The authors reached a consensus that providing a template to produce highly detailed protocols could be leveraged by researchers to more effectively communicate their experiments and potentially improve reproducibility. Thus, the image-acquisition and data processing (IADP) working group of the NIH sponsored Co-Clinical Imaging Research Resource Program (CIRP) network sought to provide an easy-to-use template for more effective communication of pre-clinical imaging protocols, starting with pre-clinical PET, MRI, and CT. The IADP Working Group of the CIRP was tasked with establishing general guidelines and consensus in designing, optimizing, and applying best practices, for standardized operating procedures for preclinical quantitative imaging to support co-clinical trials across different imaging modalities including MRI, CT, PET, and, potentially, SPECT, represented by the various groups in CIRP. The goal is for the research community to leverage these templates to write and publish a pre-clinical imaging protocol or PIPs. Critically, a PIP should contain the whole experimental chain from the claim for achievable precision and accuracy through to the instrument validation and methods, and analyses must be presented and preserved to generate reproducible quantitative imaging measurements. These templates and protocols should be saved in a publicly searchable and addressable website. Secondarily, protocols could also serve as a starting point for defining acquisition settings that are similar to the biomarker presented. Readers and end users recognize and accept that they can and should modify these starting settings as needed for our/their own research as experts in their fields.

2. Methods

2.1. Identification of the Possible Use Cases

As a first step in developing a protocol template, likely use-cases for pre-clinical imaging protocols were enumerated. While there are many possible use cases for pre-clinical imaging protocols. The following use cases and examples were considered when developing the pre-clinical imaging protocol templates.
  • Disseminating a new material/method combination: A new injectable reporter/imaging method was developed, and the authors want early adopters, particularly at other institutions or globally, to be more successful in their early pilot experiments. Thus, a new PIP was written and published.
  • Documenting an imaging process for testing new drugs: A robust method was developed for proving target engagement for a class of drugs. A pre-clinical imaging protocol (PIP) was written, thus novel and emerging drugs in the same class can be tested for superior target engagement in vivo.
  • Reporting new instrument tolerances: New tighter instrument tolerances such as resolution were developed that enable new applications. A PIP was written and uploaded for others to adjust tolerances.
  • Empowering the community of researchers: Many research protocols have reasonable similarities but not identity, e.g., similar animal models; tumor locations; and assumed mechanisms of action such as cytotoxic treatment. A detailed PIP could be used by the research community to jumpstart their new investigations.
  • Improving serial study designs: A community of non-imaging researchers have used invasive methods to assess therapeutic efficacy and have relied on group comparisons (e.g., treated vs. control groups). They hypothesized that greater sensitivity or specificity can be achieved through a non-invasive serial study. A published PIP provides a reasonable estimate of “precision” of a relevant QIB, which was useful in their serial study design. These estimates of precision were particularly helpful for order of magnitude power analysis (size of N).
  • Accelerating clinical translation: It is anticipated that the inclusion of additional important details in PIPs (e.g., details of phantoms; analysis methods/stats; animal model, contrast agents) may enable translational researchers to more quickly and effectively design companion imaging trials.
  • Providing a sustainable historical record: PIPs could provide detailed long-term records of the lab’s own investigations, which are useful to incoming and established members of the laboratory.

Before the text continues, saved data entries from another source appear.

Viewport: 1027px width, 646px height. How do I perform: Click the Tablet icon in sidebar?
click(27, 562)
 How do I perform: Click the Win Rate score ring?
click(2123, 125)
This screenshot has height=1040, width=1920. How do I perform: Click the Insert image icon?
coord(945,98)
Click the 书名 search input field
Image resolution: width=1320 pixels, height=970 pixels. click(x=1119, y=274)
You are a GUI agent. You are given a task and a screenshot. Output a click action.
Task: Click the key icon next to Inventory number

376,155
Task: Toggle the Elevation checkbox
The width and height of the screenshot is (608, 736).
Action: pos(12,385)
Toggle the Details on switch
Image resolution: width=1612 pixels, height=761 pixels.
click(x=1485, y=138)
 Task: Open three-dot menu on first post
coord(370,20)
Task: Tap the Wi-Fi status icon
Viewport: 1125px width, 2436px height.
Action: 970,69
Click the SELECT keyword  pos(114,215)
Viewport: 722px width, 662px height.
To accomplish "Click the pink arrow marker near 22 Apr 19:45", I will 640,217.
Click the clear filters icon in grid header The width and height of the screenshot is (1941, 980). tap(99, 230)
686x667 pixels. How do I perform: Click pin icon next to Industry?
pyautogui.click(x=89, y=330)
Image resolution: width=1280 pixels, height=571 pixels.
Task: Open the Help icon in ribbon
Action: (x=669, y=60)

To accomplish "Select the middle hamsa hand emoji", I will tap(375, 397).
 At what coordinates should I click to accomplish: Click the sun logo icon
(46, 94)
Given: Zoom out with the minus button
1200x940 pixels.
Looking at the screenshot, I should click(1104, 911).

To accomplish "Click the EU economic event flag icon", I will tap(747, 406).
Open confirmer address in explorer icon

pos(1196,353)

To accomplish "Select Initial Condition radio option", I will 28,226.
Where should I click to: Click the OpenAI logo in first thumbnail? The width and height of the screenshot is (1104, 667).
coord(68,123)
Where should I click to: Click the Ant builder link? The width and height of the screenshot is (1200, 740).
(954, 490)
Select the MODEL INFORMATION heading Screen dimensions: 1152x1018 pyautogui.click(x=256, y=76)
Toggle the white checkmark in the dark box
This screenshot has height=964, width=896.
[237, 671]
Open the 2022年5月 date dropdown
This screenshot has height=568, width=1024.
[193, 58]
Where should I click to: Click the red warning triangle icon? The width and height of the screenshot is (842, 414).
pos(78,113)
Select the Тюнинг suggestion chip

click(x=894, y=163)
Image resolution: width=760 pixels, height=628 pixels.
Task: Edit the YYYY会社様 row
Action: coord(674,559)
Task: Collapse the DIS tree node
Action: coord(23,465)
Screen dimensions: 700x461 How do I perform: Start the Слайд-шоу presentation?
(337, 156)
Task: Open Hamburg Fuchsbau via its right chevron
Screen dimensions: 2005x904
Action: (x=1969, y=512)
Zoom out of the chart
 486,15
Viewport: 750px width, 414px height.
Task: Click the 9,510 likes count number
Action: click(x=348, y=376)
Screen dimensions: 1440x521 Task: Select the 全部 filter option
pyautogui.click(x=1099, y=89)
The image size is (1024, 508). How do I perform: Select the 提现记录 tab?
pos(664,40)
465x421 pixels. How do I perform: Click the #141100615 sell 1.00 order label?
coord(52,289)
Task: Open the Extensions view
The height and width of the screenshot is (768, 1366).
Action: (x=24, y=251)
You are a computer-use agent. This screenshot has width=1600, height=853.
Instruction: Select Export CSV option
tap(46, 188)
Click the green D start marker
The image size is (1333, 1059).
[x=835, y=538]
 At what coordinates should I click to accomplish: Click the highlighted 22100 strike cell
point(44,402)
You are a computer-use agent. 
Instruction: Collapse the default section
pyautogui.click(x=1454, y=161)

2.2. Development Process and Vetting

Draft templates were built for PET, MRI, and CT. Sub-committees were formed and comprised of experts from multiple institutions. Each committee held deep expertise in pre-clinical imaging and translation. Each modality sub-committee reviewed and provided feedback to the protocol template in an iterative process. The overall timeline and workflow are captured in Figure 1.

3. Developmental Boundaries and Constraints

3.1. Top Level Boundaries and Constraints

The PIPs were not designed to serve as a replacement for a publication, but, rather, as a means to provide more detailed methods section that were often not adequately described in traditional publication. Moreover, by following a standardized format, creation of new PIPs and PIP templates were, likely, simplified. Additional time and resources will not be allocated for writing or housing the protocols; however, original posting, amendments, and curation and storage of PIPs must be easy and nearly free.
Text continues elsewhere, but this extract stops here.